A palavra, a linguagem e as relações sexuais também são abordadas. Foucault indaga:
o que faz de alguém alguém? Como a pessoa se singulariza? O que fez você de você mesmo?
O contorno que adquire o corpo individual acha-se diretamente vinculado ao coletivo
apreendido em espaço aberto. O que considero do domínio da minha intimidade mais
profunda é rigorosamente semelhante a outros eus:
sob o bisturi intelectual de Foucault, o corpo se torna o lugar em que se
se impõe e se vive o poder; este é apreendido em uma história completa que
coloca em ação todos os elementos de uma sociedade determinada. Longe
dos debates abstratos sobre a natureza e a legitimidade do Estado, Foucault
visou à anatomia concreta de suas práticas (Apud KREMER-MARIETTI,
2012, p. 473).
O problema político é, portanto, aquele que investe sobre o corpo aparelhos de
micropoder e, silenciosamente, inventam formas de dominação, que podem se transmudar em
oportunidades para outras oportunidades de vida. O campo do dócil e utilitário pode ir além
e colocar-se do lado da indústria, do trabalho, da produtividade, da criatividade, da
autonomia, do autogoverno.
Numa nova fase, Foucault irá se concentrar mais especificamente sobre a gestão da
vida, aliando política e ética. É quando produz A hermenêutica do sujeito, visando proteger a
vida e dotá-la de boa saúde. É quando é possível constatar a substituição do conhecimento de
si socrático pelo cuidado de si, introduzindo um aspecto espiritual fundado na
governabilidade de si.
Com “Utopias e Heterotopias” – geografias humanas, palestra proferida em março de
1967 e que, com o título “Des Espaces Autres”, foi publicado pelo jornal francês
“Architecture/Mouvement/Continuité” em Outubro de 1984, Foucault concentra-se
36 integralmente no corpo e na questão corporal. Se a utopia indica um espaço em um lugar não
real, a heterotopia situa espaços outros e lugares efetivamente localizáveis, justapostos e
simultâneos, com um recorte temporal , numa conjunção de real e irreal ao mesmo tempo. A
disciplina heterotopologia passa a existir. O hetero, o outro, o diferente, junta-se a topologia
ou topografia, referindo-se à descrição anatômica e particularizada de qualquer parte do
organismo humano.
Um exemplo é o jardim, espaço real onde o que ocorre pode estar situado num outro
plano da realidade. Outro é o navio que, em certos momentos históricos ocupou uma posição
mercantilista, mas que igualmente povoa a imaginação.

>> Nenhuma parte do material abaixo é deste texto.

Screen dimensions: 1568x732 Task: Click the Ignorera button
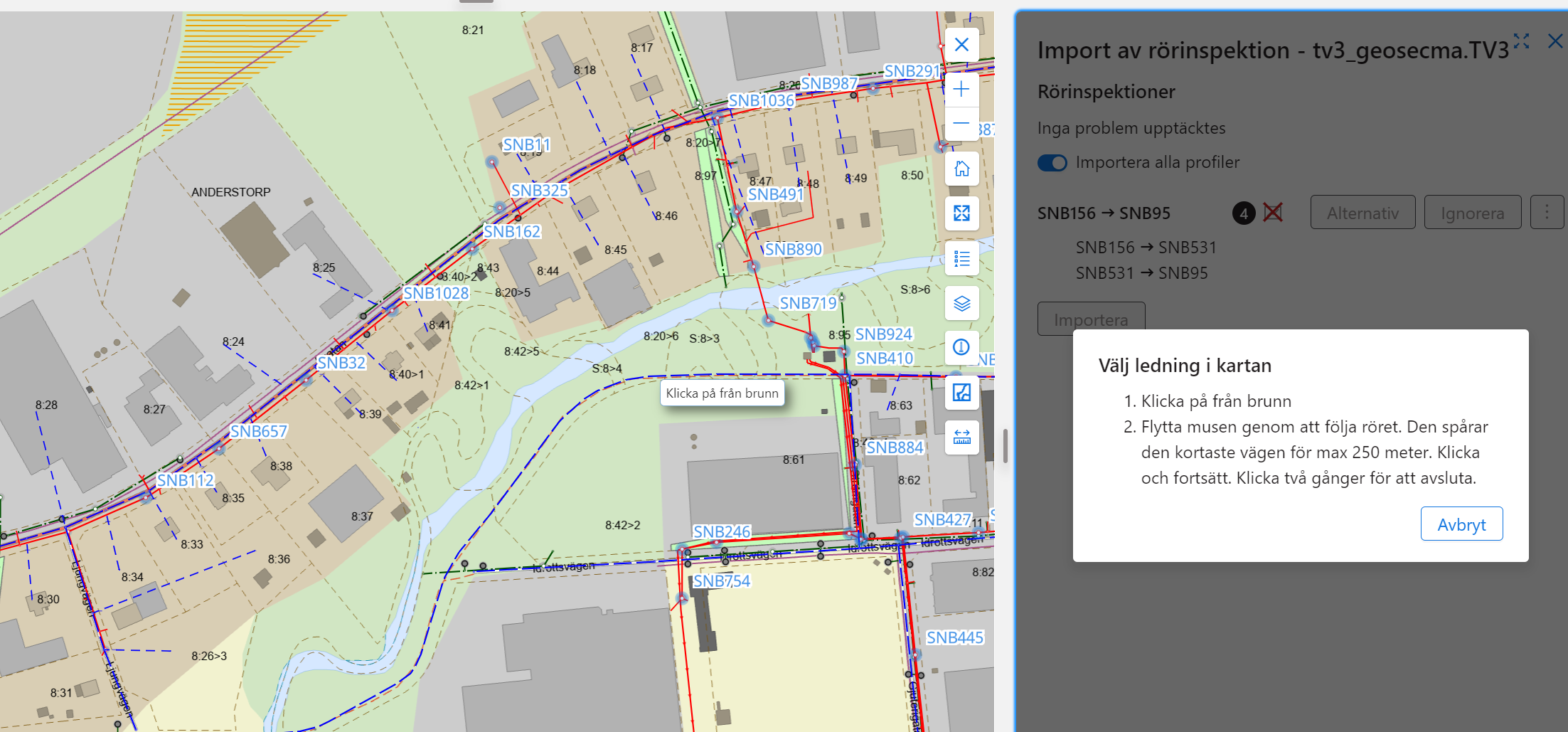[1472, 213]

O corpo é o ponto zero do mundo, ator principal de todas as utopias, ligado ao além do
mundo. É em torno dele que as coisas se colocam, a partir do corpo, este pequeno núcleo
utópico. É dele que tudo emana, a fala, a percepção, a imaginação. Como na cidade do sol, é
a partir dele que tudo irradia. O corpo do dançarino oferece uma experiência dilatada, interna
e externa ao mesmo tempo. As crianças precisam de um tempo para descobrir que têm um
corpo. O espelho ensina que existe aí uma forma, um contorno, uma espessura, um peso, que
ocupam um lugar. O próprio Michel Foucault conta que se olha no espelho e não aprecia o
que vê: olho míope, ausência de cabelos, nada bonito, enfim.

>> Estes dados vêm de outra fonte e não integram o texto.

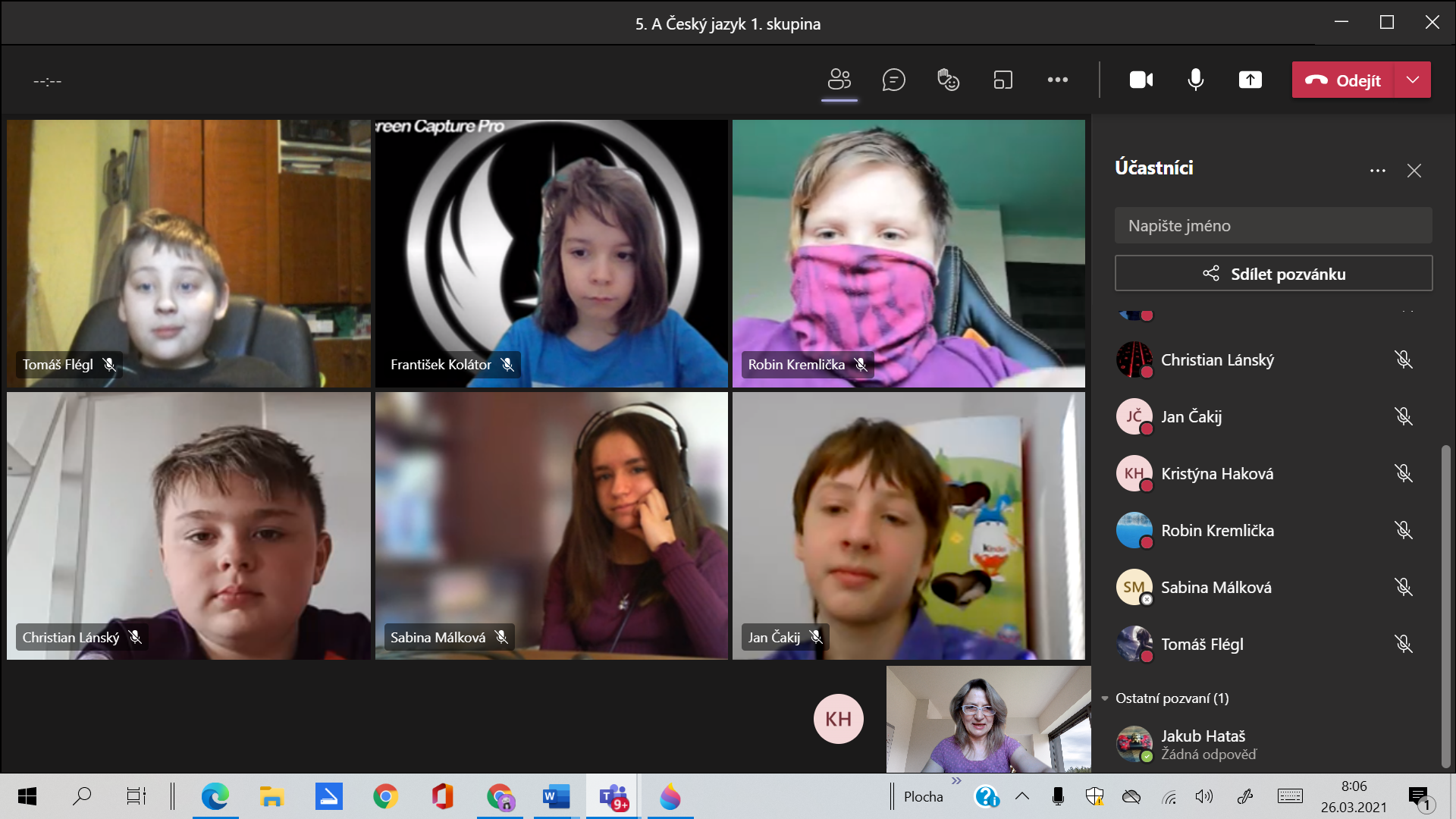Open the Účastníci panel more options
This screenshot has width=1456, height=819.
tap(1377, 171)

A máscara, a maquiagem, a tatuagem, permitem adquirir um outro corpo, gerando uma
nova corporeidade. Dotam o corpo de poderes secretos e forças invisíveis, colocando-o num
espaço imaginário, no universo da divindade e das linguagens cifradas. É quando o corpo é
arrancado de seu espaço próprio e lançado numa outra dimensão. A reflexão pode auxiliar a
pensar as questões do travesti e do transexualismo, ou o fato de aceitar ou não e identificarse ou não com o próprio corpo, o que desemboca frequentemente num conflito.
Por fim , evoca a mão do outro que, no ato amoroso, apazigua. É quando o corpo não
se encontra além , mas aqui.
Foucault é considerado o pensador que promoveu a redenção do corpo.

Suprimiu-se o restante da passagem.